El director de la Escuela N.º 225 “Cesáreo Navajas Centeno”, Ricardo Ifrán Miño, confirmó el cierre definitivo de la institución ubicada en el paraje Cailar Cué, una medida que —según señaló— pone fin a 62 años de presencia educativa en la comunidad rural. El docente también cuestionó la falta de acompañamiento sindical para evitar el cierre.

Ifrán Miño expresó su preocupación por el impacto social que tendrá la decisión en las familias de la zona, advirtiendo que la clausura del establecimiento “deja desamparadas a las futuras generaciones” que dependen de la educación rural para acceder a oportunidades de formación.
El director remarcó que los docentes rurales enfrentan diariamente condiciones adversas: caminos en mal estado, falta de servicios básicos, escasa conectividad y gastos que deben afrontar de su propio bolsillo para sostener el funcionamiento de las escuelas.
Críticas al rol sindical y denuncias internas
El docente también cuestionó la ausencia de respaldo gremial ante reclamos vinculados a la estabilidad laboral y la defensa de los derechos de los trabajadores.

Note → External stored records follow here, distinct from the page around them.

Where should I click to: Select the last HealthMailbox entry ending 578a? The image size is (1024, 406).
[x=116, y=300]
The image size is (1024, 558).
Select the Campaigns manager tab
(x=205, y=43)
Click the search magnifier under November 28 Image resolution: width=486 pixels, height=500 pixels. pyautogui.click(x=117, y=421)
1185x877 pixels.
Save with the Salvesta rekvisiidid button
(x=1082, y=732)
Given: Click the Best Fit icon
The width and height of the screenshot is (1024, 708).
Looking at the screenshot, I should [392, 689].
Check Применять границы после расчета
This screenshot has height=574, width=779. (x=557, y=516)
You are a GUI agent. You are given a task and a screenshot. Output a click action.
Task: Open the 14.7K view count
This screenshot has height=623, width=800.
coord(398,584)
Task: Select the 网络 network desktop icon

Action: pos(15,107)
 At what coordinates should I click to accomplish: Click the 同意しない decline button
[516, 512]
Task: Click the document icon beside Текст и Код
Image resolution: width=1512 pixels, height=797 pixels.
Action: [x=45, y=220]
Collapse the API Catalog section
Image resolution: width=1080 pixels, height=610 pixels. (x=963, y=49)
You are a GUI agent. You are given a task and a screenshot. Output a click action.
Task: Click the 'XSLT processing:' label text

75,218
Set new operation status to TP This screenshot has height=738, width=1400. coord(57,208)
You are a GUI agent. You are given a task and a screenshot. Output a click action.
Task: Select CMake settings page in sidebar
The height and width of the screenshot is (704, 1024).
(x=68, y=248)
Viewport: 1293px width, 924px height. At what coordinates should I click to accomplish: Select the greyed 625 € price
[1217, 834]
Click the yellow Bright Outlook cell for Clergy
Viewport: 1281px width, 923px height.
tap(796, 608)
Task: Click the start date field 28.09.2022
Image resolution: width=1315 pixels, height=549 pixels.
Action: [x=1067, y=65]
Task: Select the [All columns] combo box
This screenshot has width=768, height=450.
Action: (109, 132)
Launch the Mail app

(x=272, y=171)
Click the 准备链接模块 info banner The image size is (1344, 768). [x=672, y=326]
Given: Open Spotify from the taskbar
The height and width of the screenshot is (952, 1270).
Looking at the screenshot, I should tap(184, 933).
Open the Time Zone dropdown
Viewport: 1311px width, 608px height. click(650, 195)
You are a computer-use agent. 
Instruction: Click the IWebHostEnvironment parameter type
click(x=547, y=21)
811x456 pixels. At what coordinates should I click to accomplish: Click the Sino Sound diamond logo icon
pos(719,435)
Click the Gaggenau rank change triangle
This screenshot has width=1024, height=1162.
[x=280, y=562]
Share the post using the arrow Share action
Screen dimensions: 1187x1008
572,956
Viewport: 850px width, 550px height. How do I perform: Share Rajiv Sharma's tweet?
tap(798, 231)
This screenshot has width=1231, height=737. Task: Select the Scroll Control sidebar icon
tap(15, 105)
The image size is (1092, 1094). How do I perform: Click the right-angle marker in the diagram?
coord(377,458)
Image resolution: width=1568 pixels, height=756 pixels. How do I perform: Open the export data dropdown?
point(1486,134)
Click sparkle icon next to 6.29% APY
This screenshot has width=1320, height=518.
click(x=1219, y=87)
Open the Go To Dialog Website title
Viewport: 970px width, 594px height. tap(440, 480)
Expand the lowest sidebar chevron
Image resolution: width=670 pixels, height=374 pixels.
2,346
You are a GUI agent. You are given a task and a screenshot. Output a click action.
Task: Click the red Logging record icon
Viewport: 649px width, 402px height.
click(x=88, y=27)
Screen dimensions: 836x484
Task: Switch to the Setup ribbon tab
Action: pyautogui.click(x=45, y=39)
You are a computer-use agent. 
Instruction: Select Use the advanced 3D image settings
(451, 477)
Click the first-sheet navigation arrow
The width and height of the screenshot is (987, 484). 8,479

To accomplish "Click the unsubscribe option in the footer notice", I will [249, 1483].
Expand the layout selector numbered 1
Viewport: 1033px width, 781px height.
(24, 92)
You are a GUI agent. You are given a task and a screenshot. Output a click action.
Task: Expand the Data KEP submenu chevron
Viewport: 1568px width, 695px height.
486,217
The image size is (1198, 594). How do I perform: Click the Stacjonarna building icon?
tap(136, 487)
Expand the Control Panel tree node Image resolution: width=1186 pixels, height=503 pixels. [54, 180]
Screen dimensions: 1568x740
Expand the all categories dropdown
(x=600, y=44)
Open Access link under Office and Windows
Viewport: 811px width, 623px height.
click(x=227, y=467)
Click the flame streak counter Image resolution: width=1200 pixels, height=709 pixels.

En ese sentido, denunció la existencia de presiones e intimidaciones dentro del sistema educativo, lo que —según afirmó— agrava la situación de vulnerabilidad de quienes trabajan en zonas rurales.
Pedido de intervención y reconocimiento a la comunidad
Ifrán Miño solicitó a las autoridades provinciales que investiguen la situación de la educación rural en la región y reclamó políticas que garanticen un acompañamiento real a docentes y comunidades educativas.
Finalmente, agradeció el apoyo histórico de los vecinos de Cailar Cué y lamentó la pérdida de una institución que consideró “fundamental para la identidad y el desarrollo de la comunidad”.